Trust. It is the currency by which you can measure progress in an agile journey. Every company will measure customer value delivery in different ways depending on their product or service, the type of customers they have, and the adoption cycle (among other things). On the other hand, trust is trust wherever you go. It can be tricky to measure directly, but its effects are obvious.

One of the basics of building trust is getting to know each other and our capabilities. This is true on both an individual and team level. The net effect of this knowledge is less need to communicate information that is already well understood. Furthermore, high levels of trust mean that delegating responsibilities can be done in the confidence that they are within the capabilities of the individual or team.

The net effect is less need for checking up to see how things are going just to make sure that the work is being done correctly. This lack of monitoring has the effect of engendering more trust between teams and the leaders who are coordinating their efforts. This virtuous, self-reenforcing cycle empowers teams to feel comfortable taking calculated risks to make more significant improvements to delivering better customer value more quickly.

That said, leaders are still expected to monitor progress towards larger organizational priorities and initiatives. As a leader, it is important to find the right balance between trust and “need to know.” It’s also important to find the least invasive ways to stay abreast of progress. Written reports and presentations take time to prepare, but they also have the benefit of requiring some forethought.

Off-the-cuff discussions in one-on-one meetings with supervisors and the people they support may be enough. As with all things agile, there is no one-size-fits-all answer to what is necessary. In fact, given the dynamic nature of some types of work, what works in one moment may not work in the next. As always, flexibility and intention are key.

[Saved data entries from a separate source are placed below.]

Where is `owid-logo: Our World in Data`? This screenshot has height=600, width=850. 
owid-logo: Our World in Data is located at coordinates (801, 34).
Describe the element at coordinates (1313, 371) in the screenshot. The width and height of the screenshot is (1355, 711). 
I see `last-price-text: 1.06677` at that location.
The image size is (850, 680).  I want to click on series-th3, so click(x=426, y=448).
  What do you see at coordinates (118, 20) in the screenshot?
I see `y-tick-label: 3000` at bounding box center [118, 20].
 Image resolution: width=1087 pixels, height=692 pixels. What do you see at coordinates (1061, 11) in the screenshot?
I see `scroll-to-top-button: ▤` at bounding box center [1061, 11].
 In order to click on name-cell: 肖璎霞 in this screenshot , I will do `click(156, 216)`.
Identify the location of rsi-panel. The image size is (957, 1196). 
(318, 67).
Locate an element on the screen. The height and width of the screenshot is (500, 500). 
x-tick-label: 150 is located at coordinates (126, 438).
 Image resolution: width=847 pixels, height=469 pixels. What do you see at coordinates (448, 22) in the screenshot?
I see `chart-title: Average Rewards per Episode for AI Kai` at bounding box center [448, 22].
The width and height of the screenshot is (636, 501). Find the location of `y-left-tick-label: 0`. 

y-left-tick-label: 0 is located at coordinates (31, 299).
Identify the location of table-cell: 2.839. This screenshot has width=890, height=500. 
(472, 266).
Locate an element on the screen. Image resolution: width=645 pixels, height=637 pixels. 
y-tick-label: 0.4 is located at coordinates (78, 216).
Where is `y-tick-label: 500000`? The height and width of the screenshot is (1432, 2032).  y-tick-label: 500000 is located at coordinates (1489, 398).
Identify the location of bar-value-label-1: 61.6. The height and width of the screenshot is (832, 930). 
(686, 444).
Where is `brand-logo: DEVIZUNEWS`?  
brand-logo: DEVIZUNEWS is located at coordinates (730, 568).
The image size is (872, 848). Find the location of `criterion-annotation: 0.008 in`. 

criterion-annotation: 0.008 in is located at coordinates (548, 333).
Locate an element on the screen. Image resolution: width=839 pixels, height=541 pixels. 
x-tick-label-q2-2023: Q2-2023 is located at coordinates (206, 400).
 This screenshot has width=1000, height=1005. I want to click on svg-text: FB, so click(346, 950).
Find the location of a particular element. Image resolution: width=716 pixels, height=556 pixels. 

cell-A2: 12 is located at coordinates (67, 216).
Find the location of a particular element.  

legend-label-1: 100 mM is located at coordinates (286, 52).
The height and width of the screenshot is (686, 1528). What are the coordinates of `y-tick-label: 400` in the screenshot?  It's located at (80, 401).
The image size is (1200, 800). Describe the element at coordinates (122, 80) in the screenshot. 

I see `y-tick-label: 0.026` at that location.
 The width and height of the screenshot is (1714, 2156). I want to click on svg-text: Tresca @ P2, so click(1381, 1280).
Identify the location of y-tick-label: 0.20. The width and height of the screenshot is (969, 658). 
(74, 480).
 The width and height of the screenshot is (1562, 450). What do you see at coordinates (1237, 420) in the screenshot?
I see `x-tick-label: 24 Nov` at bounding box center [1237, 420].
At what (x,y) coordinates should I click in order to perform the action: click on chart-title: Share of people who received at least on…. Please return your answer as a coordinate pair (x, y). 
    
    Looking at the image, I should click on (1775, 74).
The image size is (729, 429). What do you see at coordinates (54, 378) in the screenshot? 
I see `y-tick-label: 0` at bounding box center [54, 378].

When it comes to status reporting, balancing trust and information flow can be tricky. When teams are under the most stress because progress isn’t at expected levels, leaders are most likely to feel the need to “understand” what’s going on so they can be supportive. The temptation is great to increase the information flow. It may be warranted, but this should not be a knee-jerk reaction. Sometimes, well performing teams hit a snag that sets them back and they can handle it just fine without intervention. Sometimes, they get stuck. It’s important to know the difference and offer the right level of support.

Always remember that the all-important trust that you’ve built is on the line when it comes to striking the right balance. Trust between the people you support, but also trust between you and the people who support you.